The law covered by this opinion is limited to the present law of the State of New York and the current General Corporation Law of the State of Delaware. We express no opinion as to the laws of any other jurisdiction and no opinion regarding the statutes, administrative decisions, rules, regulations or requirements of any county, municipality, subdivision or local authority of any jurisdiction.
This opinion is being furnished in accordance with the requirements of Item 601(b)(5) of Regulation S-K promulgated under the Securities Act of 1933, as amended, or the rules and regulations of the Commission promulgated thereunder, and no opinion is expressed herein as to any matter pertaining to the contents of the Registration Statement, the prospectus included in the Registration Statement or any prospectus supplement, other than as expressly stated herein with respect to the Notes.

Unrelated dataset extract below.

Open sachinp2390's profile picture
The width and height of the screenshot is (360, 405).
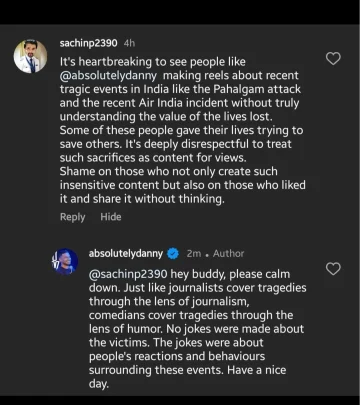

We hereby consent to the filing of this opinion as Exhibit 5.1 to the Current Report on Form 8-K dated the date hereof filed by the Company and incorporated by reference into the Registration Statement, and to the reference to OMelveny & Myers LLP under the caption Validity of the Notes in the prospectus supplement constituting a part of such Registration Statement. In giving such consent, we do not thereby admit that we are in the category of persons whose consent is required under Section 7 of the Securities Act of 1933, as amended, or the rules and regulations of the Commission thereunder.